## Short task
Please change every "GUI agent" in the records below to "interface agent" and reproduce the records with everything else untouched.

*** Exercise materials ***

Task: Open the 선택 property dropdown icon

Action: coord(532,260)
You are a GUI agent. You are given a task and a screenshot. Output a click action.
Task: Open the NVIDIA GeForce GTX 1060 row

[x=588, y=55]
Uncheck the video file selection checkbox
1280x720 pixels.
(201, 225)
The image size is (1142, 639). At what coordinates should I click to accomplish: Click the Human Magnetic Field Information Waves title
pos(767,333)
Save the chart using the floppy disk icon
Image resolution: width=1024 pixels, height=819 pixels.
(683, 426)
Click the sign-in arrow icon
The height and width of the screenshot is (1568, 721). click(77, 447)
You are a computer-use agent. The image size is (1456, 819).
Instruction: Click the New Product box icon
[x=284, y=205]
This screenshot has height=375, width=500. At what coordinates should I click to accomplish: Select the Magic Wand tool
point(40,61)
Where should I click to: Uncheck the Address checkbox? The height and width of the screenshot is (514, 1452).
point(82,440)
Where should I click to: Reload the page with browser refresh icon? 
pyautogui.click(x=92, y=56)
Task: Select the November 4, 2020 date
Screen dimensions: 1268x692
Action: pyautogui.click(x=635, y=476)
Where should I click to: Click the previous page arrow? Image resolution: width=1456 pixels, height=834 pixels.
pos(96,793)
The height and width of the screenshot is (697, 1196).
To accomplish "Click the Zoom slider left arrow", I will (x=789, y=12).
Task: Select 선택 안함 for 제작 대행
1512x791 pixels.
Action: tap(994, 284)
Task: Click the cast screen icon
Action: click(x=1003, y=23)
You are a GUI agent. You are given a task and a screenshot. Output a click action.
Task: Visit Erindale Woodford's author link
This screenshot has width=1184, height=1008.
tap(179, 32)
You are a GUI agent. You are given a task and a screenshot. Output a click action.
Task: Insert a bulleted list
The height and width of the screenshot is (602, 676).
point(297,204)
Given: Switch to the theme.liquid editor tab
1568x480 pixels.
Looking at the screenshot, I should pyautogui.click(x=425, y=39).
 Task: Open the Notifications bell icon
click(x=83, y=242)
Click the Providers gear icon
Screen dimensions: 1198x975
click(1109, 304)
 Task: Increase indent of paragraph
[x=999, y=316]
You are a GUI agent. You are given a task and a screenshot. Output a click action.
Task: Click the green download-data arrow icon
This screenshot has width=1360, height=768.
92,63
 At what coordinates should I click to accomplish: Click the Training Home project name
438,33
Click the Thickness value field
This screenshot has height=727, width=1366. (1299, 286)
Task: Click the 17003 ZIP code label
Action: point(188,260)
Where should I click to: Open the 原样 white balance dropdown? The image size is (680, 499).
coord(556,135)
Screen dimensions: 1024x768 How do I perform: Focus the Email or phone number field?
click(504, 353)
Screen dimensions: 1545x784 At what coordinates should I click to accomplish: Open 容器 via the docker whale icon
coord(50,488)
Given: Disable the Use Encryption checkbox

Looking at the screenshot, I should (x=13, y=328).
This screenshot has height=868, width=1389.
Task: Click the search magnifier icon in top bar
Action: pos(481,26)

***

## Output of the task
Task: Open the 선택 property dropdown icon

Action: coord(532,260)
You are a interface agent. You are given a task and a screenshot. Output a click action.
Task: Open the NVIDIA GeForce GTX 1060 row

[x=588, y=55]
Uncheck the video file selection checkbox
1280x720 pixels.
(201, 225)
The image size is (1142, 639). At what coordinates should I click to accomplish: Click the Human Magnetic Field Information Waves title
pos(767,333)
Save the chart using the floppy disk icon
Image resolution: width=1024 pixels, height=819 pixels.
(683, 426)
Click the sign-in arrow icon
The height and width of the screenshot is (1568, 721). click(77, 447)
You are a computer-use agent. The image size is (1456, 819).
Instruction: Click the New Product box icon
[x=284, y=205]
This screenshot has height=375, width=500. At what coordinates should I click to accomplish: Select the Magic Wand tool
point(40,61)
Where should I click to: Uncheck the Address checkbox? The height and width of the screenshot is (514, 1452).
point(82,440)
Where should I click to: Reload the page with browser refresh icon? 
pyautogui.click(x=92, y=56)
Task: Select the November 4, 2020 date
Screen dimensions: 1268x692
Action: pyautogui.click(x=635, y=476)
Where should I click to: Click the previous page arrow? Image resolution: width=1456 pixels, height=834 pixels.
pos(96,793)
The height and width of the screenshot is (697, 1196).
To accomplish "Click the Zoom slider left arrow", I will (x=789, y=12).
Task: Select 선택 안함 for 제작 대행
1512x791 pixels.
Action: tap(994, 284)
Task: Click the cast screen icon
Action: click(x=1003, y=23)
You are a interface agent. You are given a task and a screenshot. Output a click action.
Task: Visit Erindale Woodford's author link
This screenshot has width=1184, height=1008.
tap(179, 32)
You are a interface agent. You are given a task and a screenshot. Output a click action.
Task: Insert a bulleted list
The height and width of the screenshot is (602, 676).
point(297,204)
Given: Switch to the theme.liquid editor tab
1568x480 pixels.
Looking at the screenshot, I should pyautogui.click(x=425, y=39).
 Task: Open the Notifications bell icon
click(x=83, y=242)
Click the Providers gear icon
Screen dimensions: 1198x975
click(1109, 304)
 Task: Increase indent of paragraph
[x=999, y=316]
You are a interface agent. You are given a task and a screenshot. Output a click action.
Task: Click the green download-data arrow icon
This screenshot has width=1360, height=768.
92,63
 At what coordinates should I click to accomplish: Click the Training Home project name
438,33
Click the Thickness value field
This screenshot has height=727, width=1366. (1299, 286)
Task: Click the 17003 ZIP code label
Action: point(188,260)
Where should I click to: Open the 原样 white balance dropdown? The image size is (680, 499).
coord(556,135)
Screen dimensions: 1024x768 How do I perform: Focus the Email or phone number field?
click(504, 353)
Screen dimensions: 1545x784 At what coordinates should I click to accomplish: Open 容器 via the docker whale icon
coord(50,488)
Given: Disable the Use Encryption checkbox

Looking at the screenshot, I should (x=13, y=328).
This screenshot has height=868, width=1389.
Task: Click the search magnifier icon in top bar
Action: pos(481,26)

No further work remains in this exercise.